Petty’s first race win came in the 100-mile event at Southern States in Charlotte, N.C., on February 28, 1960. That season he won two other races (Martinsville, Occoneechee).

By far, his most successful season came in 1967, when he posted a record 27 victories – another record that will likely never be broken. All 27 wins came at the wheel of the No. 43. During his record-setting season, he won an improbable 10 consecutive races – another record that will be hard to best.

Petty also had a stretch of 18 straight seasons (1960-1977) in which he posted two or more victories each season. The five-year stretch that he began in 1967 will never be duplicated. In those five seasons alone, he won an incredible 92 races. And all 92 of the wins came in the No. 43.

To put that into perspective, Gordon has won the same number of races in his 24-year career that took Petty five seasons to accomplish. Now, don’t get me wrong, what Gordon has done is impressive and definitely worthy of him being considered one of the best drivers ever in NASCAR.

But what Petty accomplished was otherworldly.

His 200th and final win came on July 4, 1984, in the Firecracker 400 at Daytona International Speedway. On hand for the race was the current U.S. president at the time, President Ronald Reagan. Reagan even gave the command for drivers to start their engines from aboard Air Force One, which had just landed at the adjacent airstrip.

Petty would race eight more seasons before finally hanging up his driving gloves. His final race came in the 1992 Hooters 500 at Atlanta Motor Speedway on November 15, 1992. He finished 35th.

Finishing just four positions ahead of Petty was a driver making his first start in the series – Jeff Gordon. The race was a changing of the guards.

Not only did Petty have a propensity for winning races in the No. 43, he was the first driver to win seven titles in NASCAR’s premier series. The late Dale Earnhardt is the only other driver to have won as many championships. Petty won the championship in 1964, 1967, 1971, 1972, 1974, 1975 and 1979.

Okay, Petty’s 192 wins account for the majority of the 202 wins collected in all three series among all drivers. So, who is responsible for the other 10 wins?

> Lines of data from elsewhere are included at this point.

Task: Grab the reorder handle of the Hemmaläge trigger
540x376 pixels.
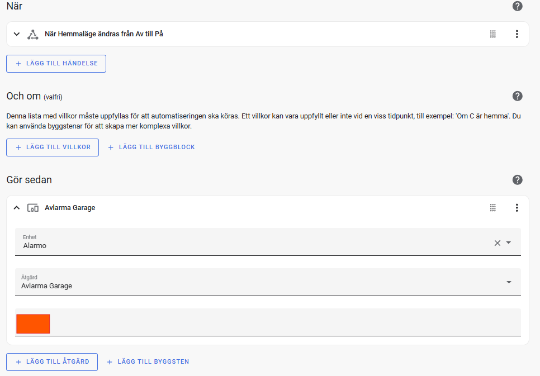Action: pyautogui.click(x=493, y=34)
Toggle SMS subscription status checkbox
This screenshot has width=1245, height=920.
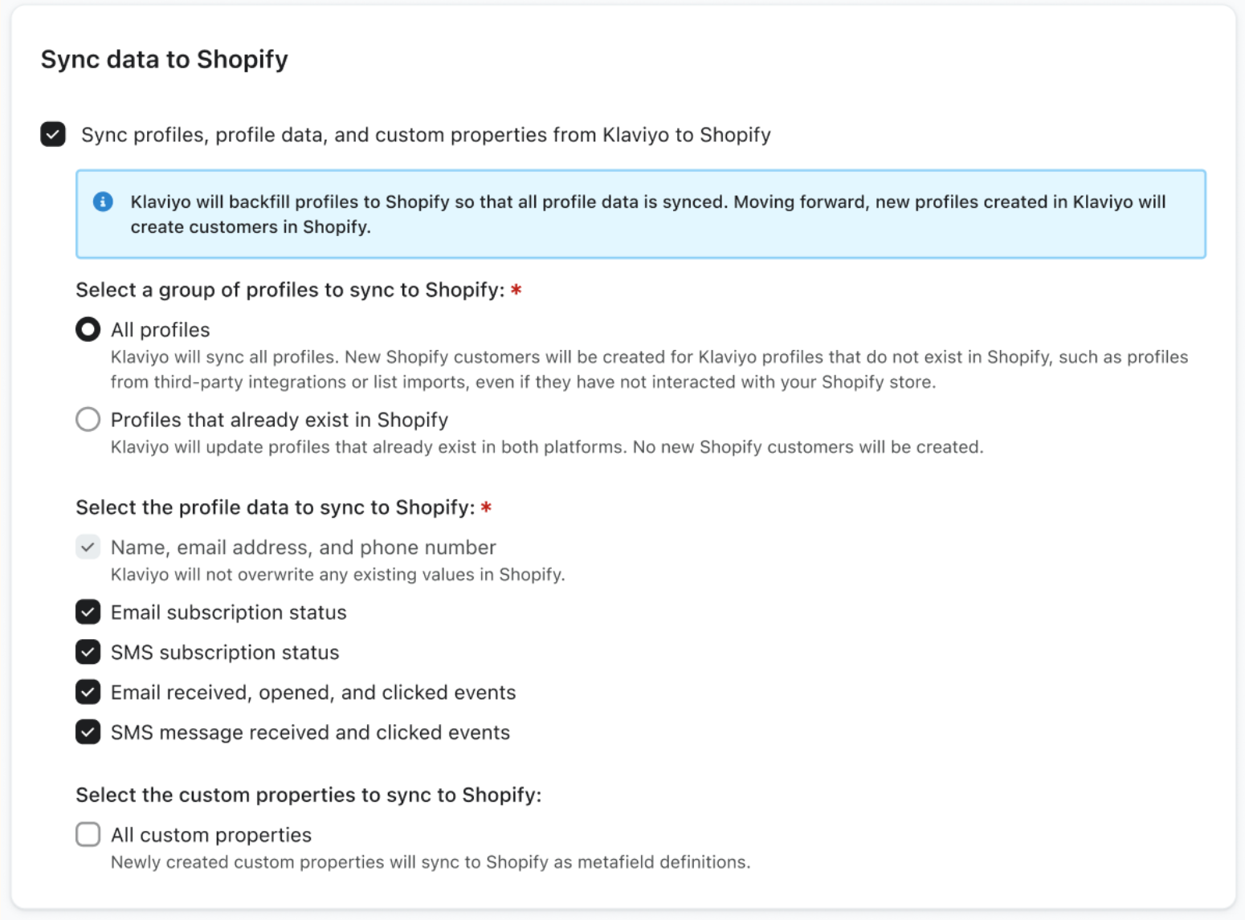point(88,652)
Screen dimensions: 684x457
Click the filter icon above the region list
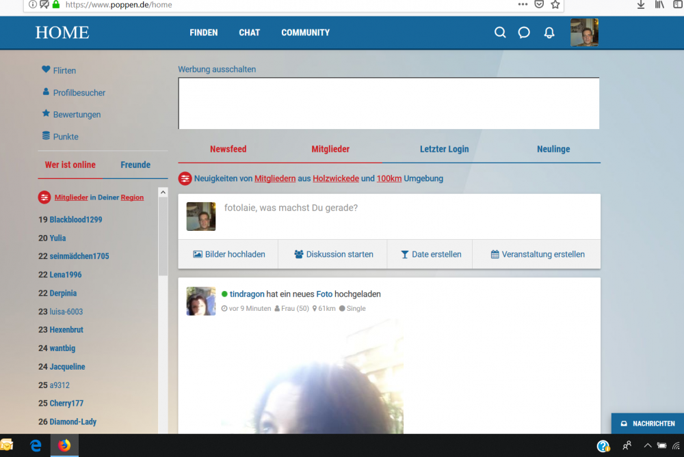44,197
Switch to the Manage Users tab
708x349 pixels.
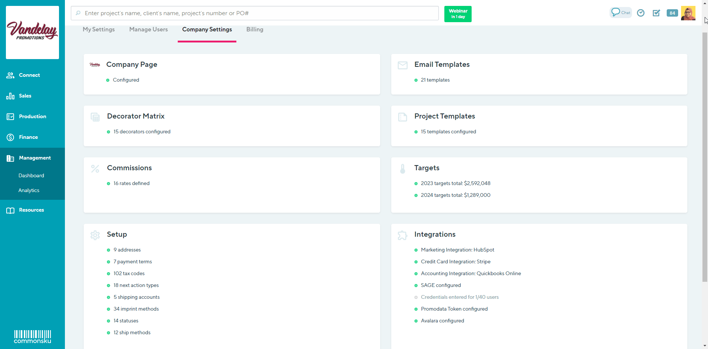coord(148,30)
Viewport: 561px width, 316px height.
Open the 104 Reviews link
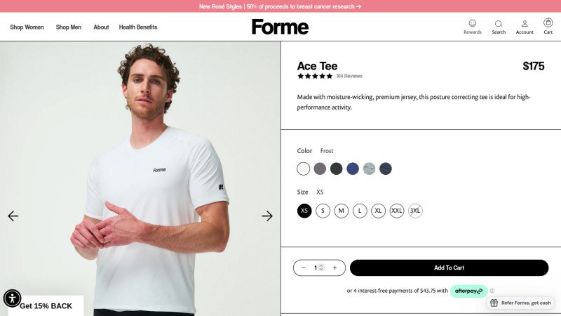(349, 76)
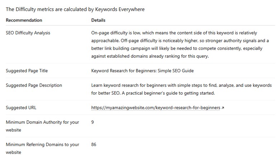Open the myamazingwebsite.com suggested URL link
Screen dimensions: 280x159
155,107
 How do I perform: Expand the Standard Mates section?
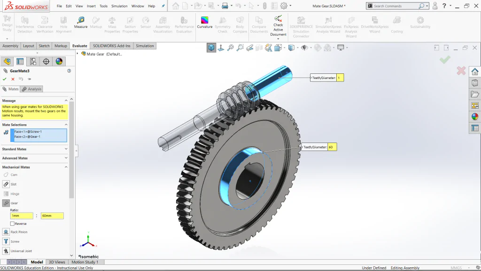(x=35, y=149)
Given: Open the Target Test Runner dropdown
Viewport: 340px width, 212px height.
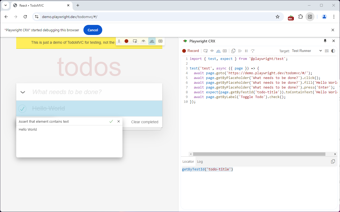Looking at the screenshot, I should (x=307, y=51).
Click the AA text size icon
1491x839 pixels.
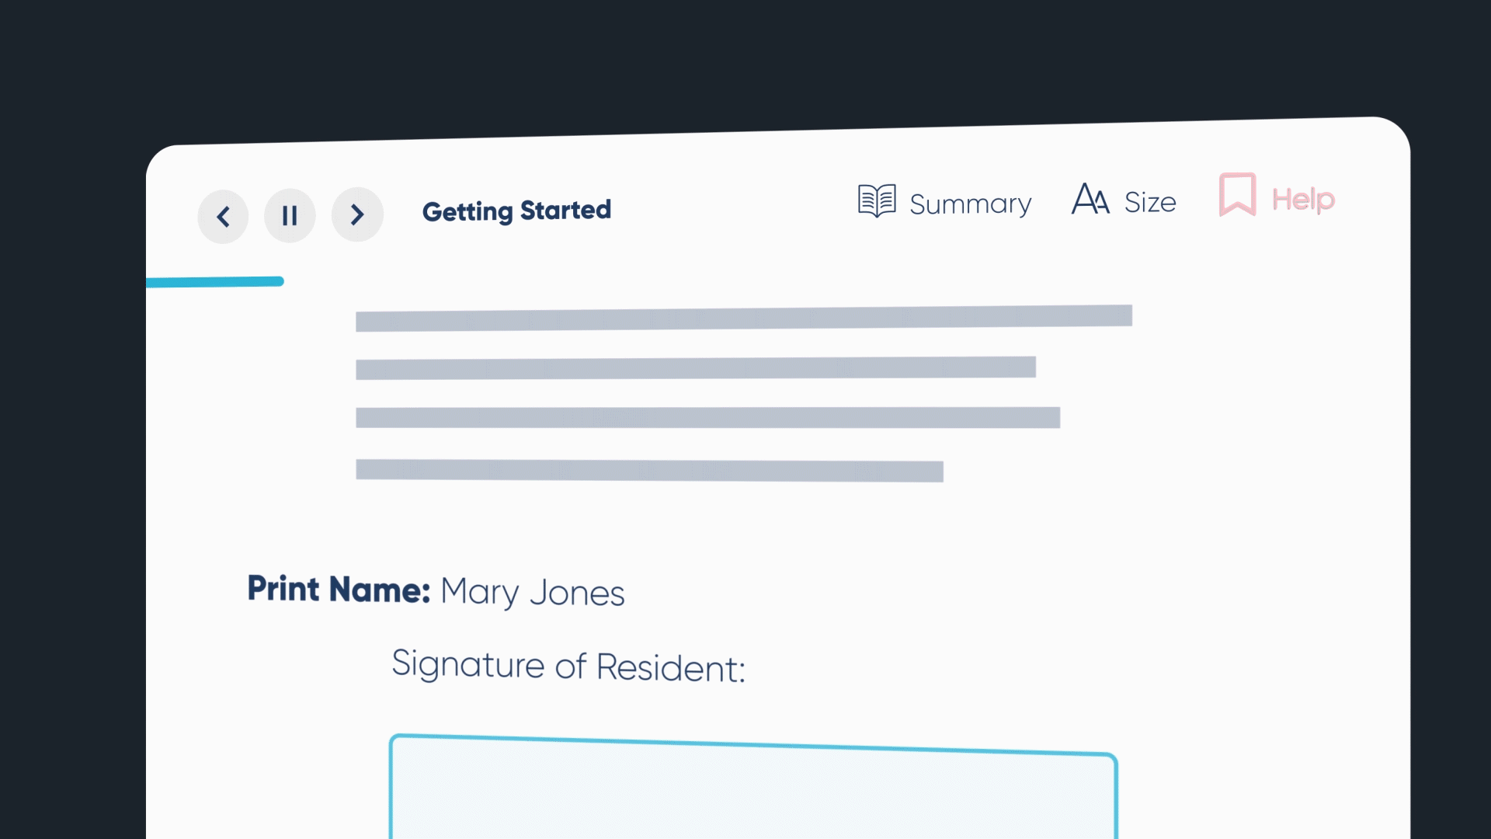[1090, 199]
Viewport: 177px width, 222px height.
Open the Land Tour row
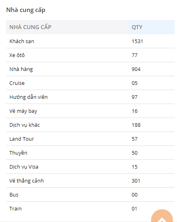pos(90,139)
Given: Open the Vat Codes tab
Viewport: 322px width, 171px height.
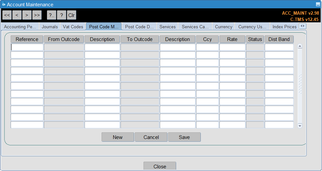Looking at the screenshot, I should pos(73,27).
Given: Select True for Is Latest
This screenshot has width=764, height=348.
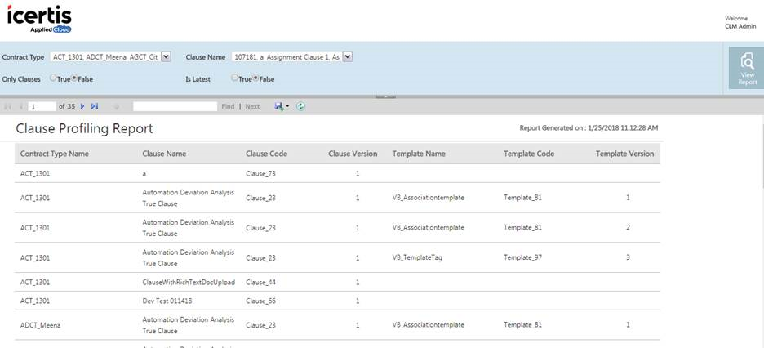Looking at the screenshot, I should [235, 78].
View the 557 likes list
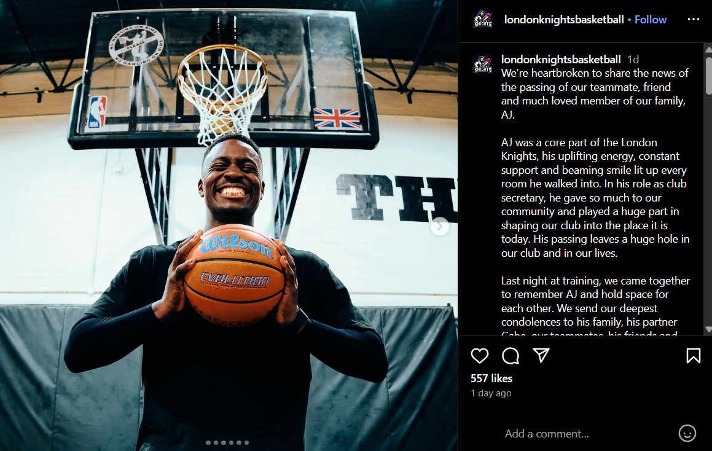 (x=491, y=378)
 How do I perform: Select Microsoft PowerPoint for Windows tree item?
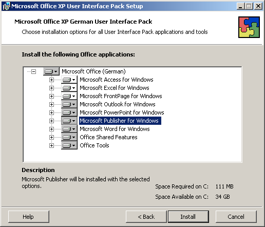(x=122, y=112)
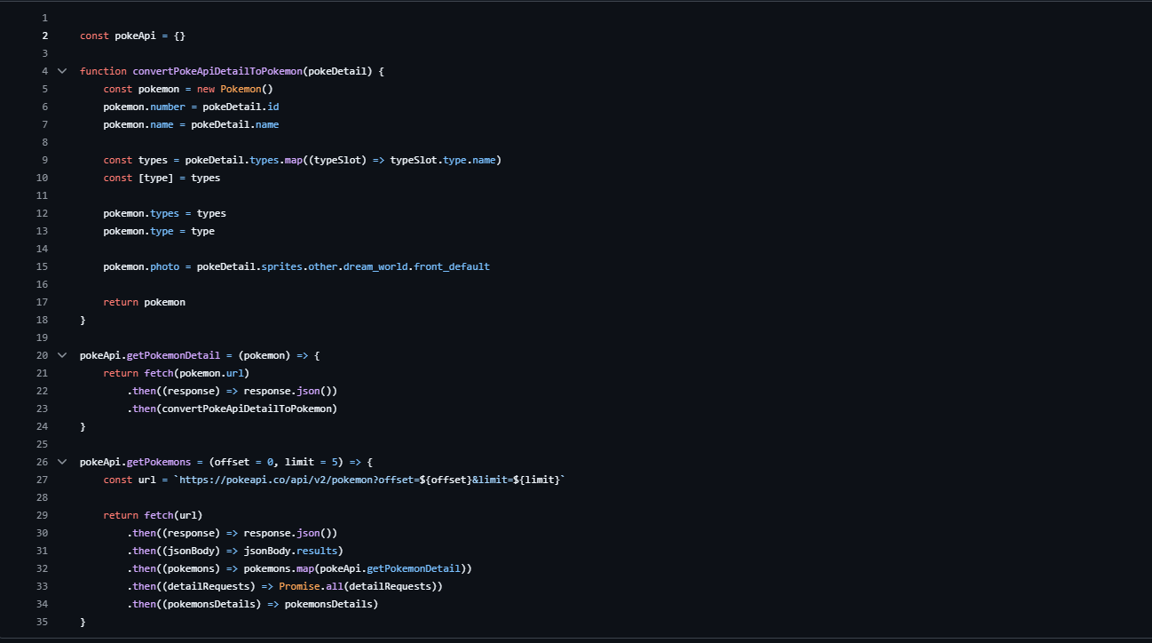Collapse the getPokemonDetail block on line 20
Viewport: 1152px width, 643px height.
[x=62, y=355]
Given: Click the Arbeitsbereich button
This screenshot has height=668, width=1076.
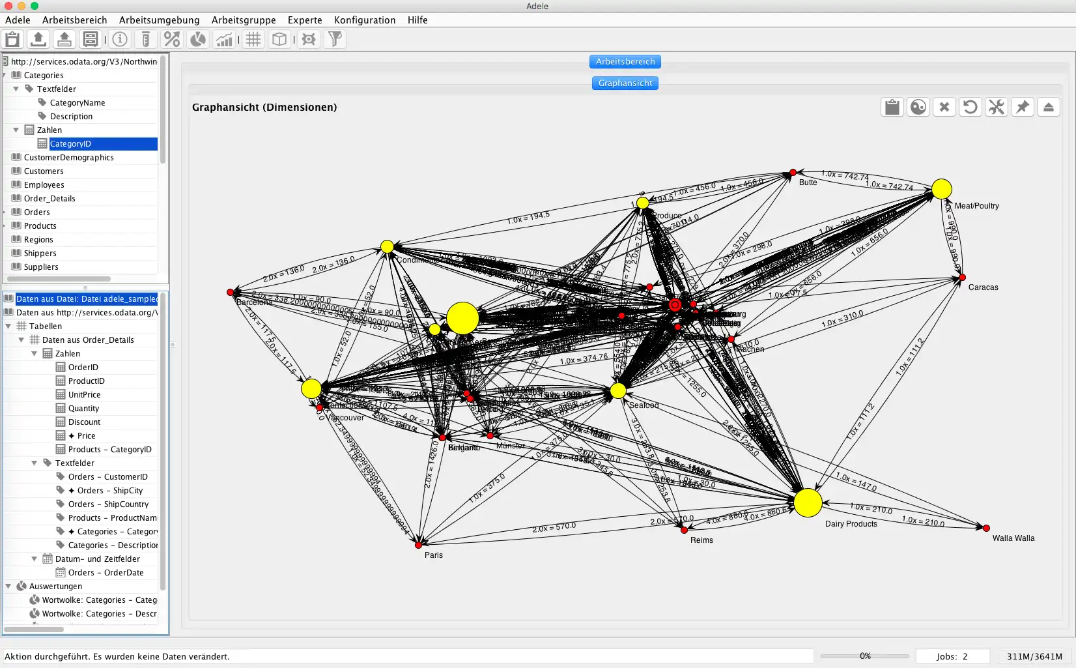Looking at the screenshot, I should coord(625,62).
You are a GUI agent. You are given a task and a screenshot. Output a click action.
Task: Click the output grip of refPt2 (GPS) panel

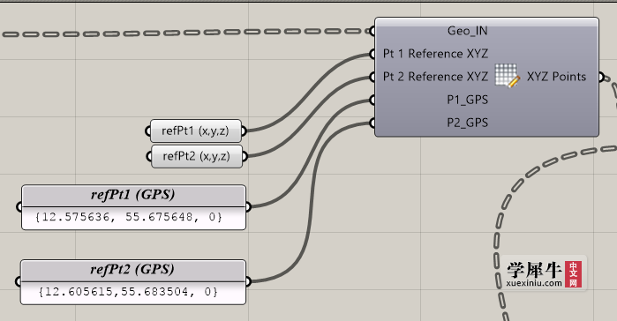(x=248, y=281)
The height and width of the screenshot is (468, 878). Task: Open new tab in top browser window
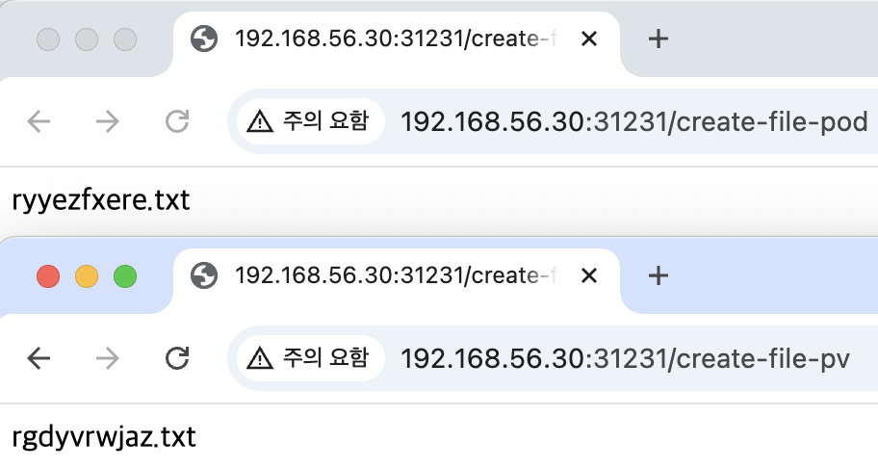658,39
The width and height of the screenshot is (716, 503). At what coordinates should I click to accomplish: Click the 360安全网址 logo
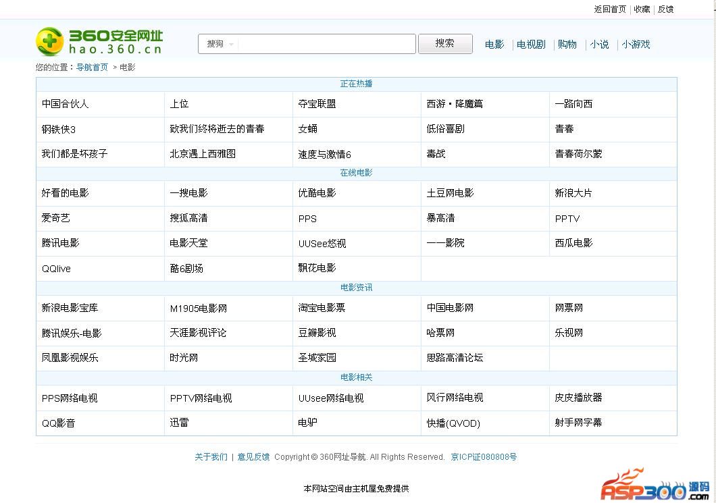[99, 42]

Seven of the remaining 10 can be split between five different drivers in the NASCAR Sprint Cup Series. Jim Paschal posted 25 victories during his career; however, only two of them came in the No. 43, both coming in 1963 (Bowman Gray, Tar Heel). Bobby Hamilton also had two wins in the No. 43. The two wins (at Rockingham and Phoenix International Raceway) were the first of four in his career, coming in 1996 and 1997.

Three drivers (Lee Petty, John Andretti, Aric Almirola) each have one win apiece in the No. 43. Lee’s came in 1959 at North Wilkesboro, and was just one of his 54 total victories in the series.  Andretti only won twice in the series. The second of the two was in the No. 43 at Martinsville. Almirola is the current driver of the No. 43, which is currently owned by Richard Petty Motorsports. He only has one win in the series which came in the 2014 July Daytona race.

Only one driver has ever won a NASCAR XFINITY Series race at the helm of the No. 43. Those honors go to Johnny Sauter, who won the fall October race at Richmond in 2003. In addition to that win, he has two others – of course, they came in other cars.

The only driver to celebrate in the No. 43 at the end of a NASCAR Camping World Truck Series race was Jimmy Hensley, and he did it twice. He only won twice in the series and the victories came in back-to-back seasons (1998-99). The first win was in Nashville while the second was at Martinsville.